A new one Associated Press-NORC Public Affairs Research Center A survey of public support for aid to Ukraine last week found that 48 percent of Americans favor sending arms, up from 60 percent last May. Mr. Biden tried to reassure Ukrainians: “For all the disagreements in our Congress on some issues, there is remarkable agreement in support of Ukraine.”
On Tuesday morning, Mr. Biden is scheduled to meet with Polish President Andrzej Duda, and later that afternoon he will deliver a speech from the Warsaw Citadel. Russian President Vladimir V. Putin is expected to speak on the same day, creating a split-screen image of the two leaders making their separate arguments about the war.

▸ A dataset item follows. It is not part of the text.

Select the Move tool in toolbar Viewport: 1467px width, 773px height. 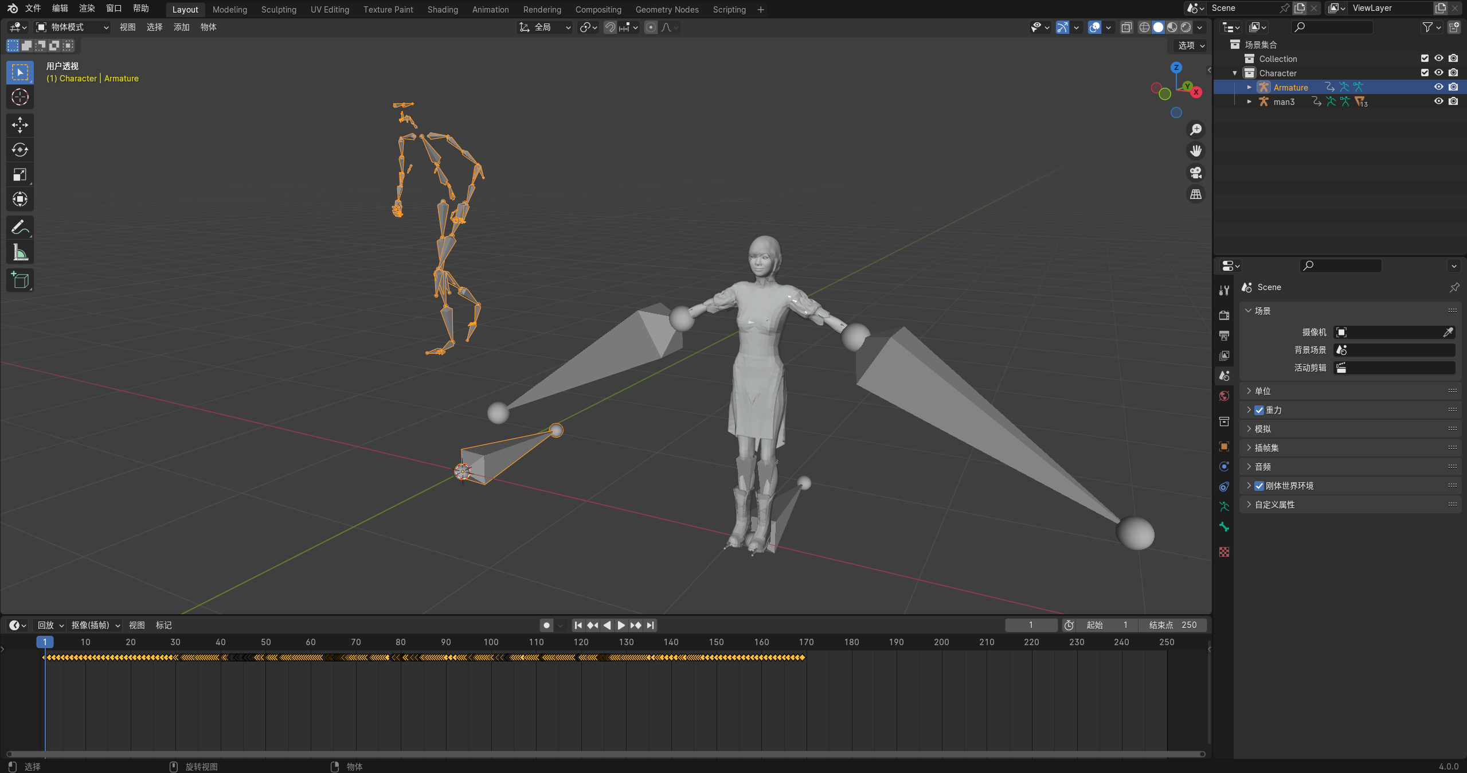click(20, 125)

Russia’s invasion of Ukraine by Ukrainian forces — backed by the United States and other Western allies — has turned into a long, brutal slog. But as Russia continues its practice of bombing civilian infrastructure in cities across Ukraine, Mr.

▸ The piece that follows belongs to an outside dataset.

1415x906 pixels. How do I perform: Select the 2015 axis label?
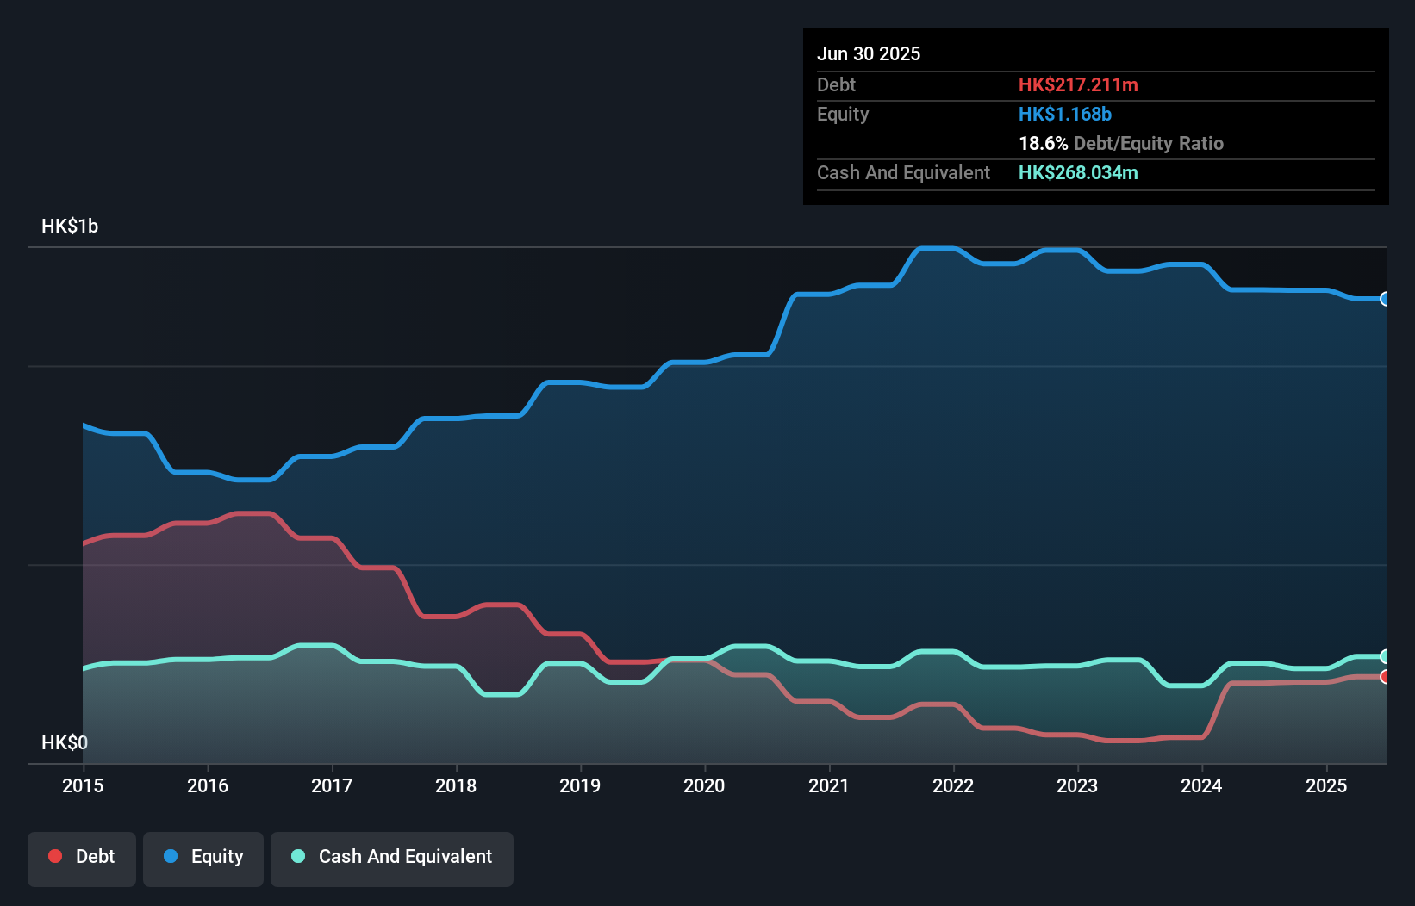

Russia’s state media cited Mr. Biden’s visit quickly began to take advantage. “We are not at war with Ukraine, certainly not with the Ukrainian people,” RIA Novosti news agency quoted an analyst as saying. “Kyiv officials are a tool of the collective West.”
Mr. Biden’s visit to Kiev comes at the height of those countries’ wars in Iraq and Afghanistan with Presidents George W. Bush, Barack Obama and Donald J. Trump recalled the secret flights he took on the plane. But bringing a president into Ukraine without U.S. troops on the ground in Iraq and Afghanistan, much less control of the airspace, presented a broader security challenge. US warplanes were seen flying over Poland close to the border but did not enter Ukrainian airspace, officials said.
Mr. Zelensky made his own high-level visit to Washington before Christmas last year, his first outside Ukraine since the start of the Russian invasion, where he appealed to Western leaders for more support. Mr. As with Biden’s trip to Ukraine, Mr. Zelensky’s visit was also kept secret until the day before his arrival for security reasons.
Mr. Two days after Zelensky’s speech, Congress approved nearly $50 billion in additional emergency aid to Ukraine. That pushed the total amount of U.S. aid to Ukraine since the start of the war past $100 billion.